Corigliano-Rossano borders the municipalities of Acri, Calopezzati, Cassano all'Ionio, Crosia, Cropalati, Longobucco, Paludi, San Cosmo Albanese, San Demetrio Corone, San Giorgio Albanese, Spezzano Albanese, Tarsia, and Terranova da Sibari.

== Etymology ==
According to some interpretations, the toponym Corigliano derives from Latin Corellianum, meaning "Corellio farm"; according to other hypotheses, the name could be traced back to that of other toponyms of Southern Italy such as Corigliano d'Otranto, and therefore from the Byzantine Greek term "χωρίον" (transliterated choríon), respectively to the etymologically related term "χώρα" (chóra), with the meaning of village, town, farm, land or place, or oil village, from Greek choríon elàion.

The toponym Rossano, on the other hand, derives from Greek rusion, ρύσιον ("who saves") and akron, άκρον ("promontory", "height") from which the medieval versions Ruskia or Ruskiané (Ρουσκιανή) or Rusiànon (Ρουσιάνον, that is "the Scarlet" in Byzantine Greek); according to another hypothesis instead it derives from the Roman family name to which the government of the "Castrum" could have been entrusted and which would have given the name of "Roscianum" to the urban center.

== History ==
Following a referendum held on 22 October 2017, in which the yes to the merger got 61.4% to Corigliano Calabro and 94.1% to Rossano, the Regional Council of Calabria subsequently approved the regional law no. 2 on 2 February 2018, which established the new municipality of Corigliano-Rossano on 31 March.

== Geography ==
Corigliano-Rossano covers an area of 356.56 km2, is located in the eastern strip of the Sibari plain between the Sila and the Ionian coast.

The territory includes soils of different geological origins, with different characteristics (rocks, clays, sands), which correspond to different types of flora.
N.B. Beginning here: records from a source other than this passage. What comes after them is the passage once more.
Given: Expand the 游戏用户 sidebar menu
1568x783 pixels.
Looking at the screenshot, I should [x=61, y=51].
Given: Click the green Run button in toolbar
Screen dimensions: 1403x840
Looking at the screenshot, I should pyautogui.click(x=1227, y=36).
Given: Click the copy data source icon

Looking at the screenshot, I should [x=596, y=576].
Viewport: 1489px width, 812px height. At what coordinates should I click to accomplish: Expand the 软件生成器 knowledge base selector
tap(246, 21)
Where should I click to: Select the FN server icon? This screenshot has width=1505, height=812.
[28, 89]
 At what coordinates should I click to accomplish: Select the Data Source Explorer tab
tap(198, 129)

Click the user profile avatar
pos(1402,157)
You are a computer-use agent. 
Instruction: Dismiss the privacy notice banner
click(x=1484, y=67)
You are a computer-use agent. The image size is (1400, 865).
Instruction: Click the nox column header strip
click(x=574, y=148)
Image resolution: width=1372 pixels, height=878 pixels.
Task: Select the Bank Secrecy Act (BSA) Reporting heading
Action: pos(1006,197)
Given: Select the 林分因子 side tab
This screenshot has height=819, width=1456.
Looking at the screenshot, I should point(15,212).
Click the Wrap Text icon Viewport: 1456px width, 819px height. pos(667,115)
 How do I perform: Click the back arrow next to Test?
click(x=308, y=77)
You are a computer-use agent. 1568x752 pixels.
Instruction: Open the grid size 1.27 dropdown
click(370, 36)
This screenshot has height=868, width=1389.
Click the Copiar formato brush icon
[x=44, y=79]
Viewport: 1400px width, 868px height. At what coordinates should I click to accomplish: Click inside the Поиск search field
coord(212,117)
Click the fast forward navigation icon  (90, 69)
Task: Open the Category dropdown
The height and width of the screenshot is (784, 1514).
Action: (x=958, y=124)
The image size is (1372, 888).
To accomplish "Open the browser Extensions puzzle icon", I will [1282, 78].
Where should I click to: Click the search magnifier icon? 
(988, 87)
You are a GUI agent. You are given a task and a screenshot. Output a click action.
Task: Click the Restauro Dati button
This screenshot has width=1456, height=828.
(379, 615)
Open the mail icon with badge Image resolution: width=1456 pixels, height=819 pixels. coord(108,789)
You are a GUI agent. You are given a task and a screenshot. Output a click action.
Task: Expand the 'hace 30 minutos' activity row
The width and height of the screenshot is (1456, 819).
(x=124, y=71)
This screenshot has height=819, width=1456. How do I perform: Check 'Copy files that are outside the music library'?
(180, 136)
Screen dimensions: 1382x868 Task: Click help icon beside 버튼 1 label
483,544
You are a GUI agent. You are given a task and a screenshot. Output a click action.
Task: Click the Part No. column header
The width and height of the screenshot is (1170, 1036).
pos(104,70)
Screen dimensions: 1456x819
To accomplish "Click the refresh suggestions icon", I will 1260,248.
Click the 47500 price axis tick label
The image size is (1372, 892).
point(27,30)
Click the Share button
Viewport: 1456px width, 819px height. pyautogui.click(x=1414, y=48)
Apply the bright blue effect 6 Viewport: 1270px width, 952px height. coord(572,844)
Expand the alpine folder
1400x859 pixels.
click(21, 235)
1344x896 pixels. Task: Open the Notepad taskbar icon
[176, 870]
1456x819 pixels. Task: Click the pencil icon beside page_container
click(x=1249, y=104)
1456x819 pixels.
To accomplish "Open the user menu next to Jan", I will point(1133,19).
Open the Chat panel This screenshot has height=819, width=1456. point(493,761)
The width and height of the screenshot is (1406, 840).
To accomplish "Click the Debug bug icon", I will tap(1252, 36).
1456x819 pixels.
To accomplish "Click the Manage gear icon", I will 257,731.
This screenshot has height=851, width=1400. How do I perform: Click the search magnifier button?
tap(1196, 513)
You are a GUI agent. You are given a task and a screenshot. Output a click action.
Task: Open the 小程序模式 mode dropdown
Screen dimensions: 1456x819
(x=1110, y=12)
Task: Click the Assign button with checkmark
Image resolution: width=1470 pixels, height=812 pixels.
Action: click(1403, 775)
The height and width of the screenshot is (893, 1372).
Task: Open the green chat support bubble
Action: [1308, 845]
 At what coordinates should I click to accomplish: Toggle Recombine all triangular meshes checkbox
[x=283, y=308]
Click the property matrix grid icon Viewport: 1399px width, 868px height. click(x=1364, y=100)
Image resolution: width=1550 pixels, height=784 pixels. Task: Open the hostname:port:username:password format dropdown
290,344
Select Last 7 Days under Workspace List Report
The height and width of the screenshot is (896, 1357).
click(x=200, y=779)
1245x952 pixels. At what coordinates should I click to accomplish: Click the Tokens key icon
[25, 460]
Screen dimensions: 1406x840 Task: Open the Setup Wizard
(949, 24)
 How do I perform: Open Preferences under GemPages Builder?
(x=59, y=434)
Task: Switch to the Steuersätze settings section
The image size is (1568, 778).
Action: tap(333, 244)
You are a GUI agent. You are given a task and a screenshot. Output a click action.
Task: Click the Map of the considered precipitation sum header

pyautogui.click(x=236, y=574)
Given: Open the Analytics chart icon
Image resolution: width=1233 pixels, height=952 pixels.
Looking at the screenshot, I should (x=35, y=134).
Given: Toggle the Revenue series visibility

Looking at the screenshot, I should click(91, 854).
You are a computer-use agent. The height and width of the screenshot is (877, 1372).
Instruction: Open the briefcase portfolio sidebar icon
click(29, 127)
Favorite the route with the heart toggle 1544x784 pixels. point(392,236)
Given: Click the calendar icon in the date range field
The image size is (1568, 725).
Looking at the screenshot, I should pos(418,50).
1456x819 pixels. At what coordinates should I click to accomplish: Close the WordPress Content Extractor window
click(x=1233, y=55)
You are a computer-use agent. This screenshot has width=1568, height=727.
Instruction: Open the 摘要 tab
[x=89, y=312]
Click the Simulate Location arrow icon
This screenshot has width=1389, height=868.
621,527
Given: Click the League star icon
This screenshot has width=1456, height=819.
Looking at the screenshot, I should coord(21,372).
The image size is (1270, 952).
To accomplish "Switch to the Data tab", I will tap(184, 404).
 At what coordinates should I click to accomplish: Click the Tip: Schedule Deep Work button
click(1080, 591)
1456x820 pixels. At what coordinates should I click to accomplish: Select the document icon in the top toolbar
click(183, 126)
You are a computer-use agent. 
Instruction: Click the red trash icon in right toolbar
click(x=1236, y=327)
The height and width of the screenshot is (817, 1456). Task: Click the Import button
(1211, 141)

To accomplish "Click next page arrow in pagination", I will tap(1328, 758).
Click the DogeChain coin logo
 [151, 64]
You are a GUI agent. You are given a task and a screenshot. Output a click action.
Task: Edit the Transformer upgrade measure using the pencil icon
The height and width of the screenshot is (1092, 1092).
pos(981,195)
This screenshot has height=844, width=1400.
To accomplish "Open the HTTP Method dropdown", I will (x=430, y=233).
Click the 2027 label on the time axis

From the landscape point of view, tree farmings dominate (olive groves, citrus groves and orchards). In areas close to the coast there are also pine forests. There are two monumental oak trees in the area (one English oak and one Quercus virgiliana).

== Demographics ==
As of 2026, the population is 74,403, of which 49.8% are male, and 50.2% are female. Minors make up 16.9% of the population, and seniors make up 20.6%.

=== Immigration ===
As of 2025, immigrants make up 12.0% of the population. The 5 largest foreign countries of birth are Romania, Germany, Morocco, Ukraine, and Pakistan.